CSVs often begin life as exported spreadsheets or table dumps from legacy databases, and often end life as a pile of undifferentiated files in a data lake, awaiting the restoration of their precious metadata so they can be organized and mined for insights. Much of the job of data preparation products is restoring the metadata lost when a spreadsheet is exported as a CSV. The world has lost a mind-boggling amount of time and information to CSV’s imprecision and under-specification.
I’ve spent many years battling CSVs in various capacities. As an engineer at Trifacta, a leading data preparation tool vendor, I saw numerous customers struggling under the burden of myriad CSVs that were the product of even more numerous Excel spreadsheet exports and legacy database dumps. As an engineering leader in biotech, my team struggled to ingest CSVs from research institutions and hospital networks who gave us sample data as CSVs more often than not. As a consultant, I’ve written more than one internal system that attempts to reconstruct the metadata of a CSV of unknown provenance using a combination of heuristics and brute force. In short, CSV is a scourge that has followed me throughout my career.
In recent years, it’s become much easier for organizations to exchange data using metadata-rich, clearly-defined, and well-structured file formats. Some organizations even directly share their live datasets with one another. Despite these advances, CSV is still the path of least resistance and, as a consequence, it remains the lingua franca of intra- and inter-organizational data exchange. The time has long passed to retire CSV and replace it with something better.

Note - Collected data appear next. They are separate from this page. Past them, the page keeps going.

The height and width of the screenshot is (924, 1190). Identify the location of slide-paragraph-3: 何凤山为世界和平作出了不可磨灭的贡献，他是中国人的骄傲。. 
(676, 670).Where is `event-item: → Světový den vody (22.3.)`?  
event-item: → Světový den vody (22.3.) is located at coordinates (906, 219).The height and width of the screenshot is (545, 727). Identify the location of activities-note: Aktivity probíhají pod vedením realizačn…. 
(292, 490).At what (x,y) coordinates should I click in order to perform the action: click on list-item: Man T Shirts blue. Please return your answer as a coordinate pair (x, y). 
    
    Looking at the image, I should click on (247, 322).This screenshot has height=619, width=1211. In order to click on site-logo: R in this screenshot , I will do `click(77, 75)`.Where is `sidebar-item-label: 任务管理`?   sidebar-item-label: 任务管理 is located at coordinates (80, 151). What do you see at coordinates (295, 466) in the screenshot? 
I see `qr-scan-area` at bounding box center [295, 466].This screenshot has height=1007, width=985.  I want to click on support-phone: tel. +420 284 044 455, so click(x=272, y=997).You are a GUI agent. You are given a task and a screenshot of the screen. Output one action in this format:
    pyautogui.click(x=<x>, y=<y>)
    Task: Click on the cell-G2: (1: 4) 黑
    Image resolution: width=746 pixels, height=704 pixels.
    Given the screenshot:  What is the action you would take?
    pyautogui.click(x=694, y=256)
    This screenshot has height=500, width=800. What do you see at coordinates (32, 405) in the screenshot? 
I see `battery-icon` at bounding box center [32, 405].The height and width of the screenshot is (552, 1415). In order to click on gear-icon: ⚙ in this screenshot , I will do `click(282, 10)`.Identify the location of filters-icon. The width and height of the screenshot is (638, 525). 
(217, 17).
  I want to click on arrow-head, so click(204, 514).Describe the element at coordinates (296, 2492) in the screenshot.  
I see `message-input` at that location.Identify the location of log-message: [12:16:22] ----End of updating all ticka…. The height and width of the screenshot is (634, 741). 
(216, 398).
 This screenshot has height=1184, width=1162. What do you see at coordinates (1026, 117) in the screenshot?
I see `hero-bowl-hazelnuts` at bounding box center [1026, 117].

The CSV format itself dates at least as far back as the early 1970s. Tired of having to manually align their input data to punch-cards’ columns, FORTRAN users quickly embraced “list-directed input/output”, a format in which (according to the FORTRAN IV manual for VM/370) “input entries are specified by blanks or commas, with successive commas indicating values to be omitted”. Most of us don’t use punch-cards anymore, but that ease of authorship remains one of CSV’s most attractive qualities. CSVs can be read and written by just about anything, even if that thing doesn’t know about the CSV format itself.
CSVs are easy to read and write because the format - if it can even be called a format - is extremely simple. At its most basic, CSVs have only two delimiting characters: a comma to delimit columns, and a newline to delimit rows. In principle, reading such a file could hardly be more simple: scan the file one character at a time, building up a value’s characters in a buffer until you encounter a comma, and adding completed values to a row until you encounter a newline.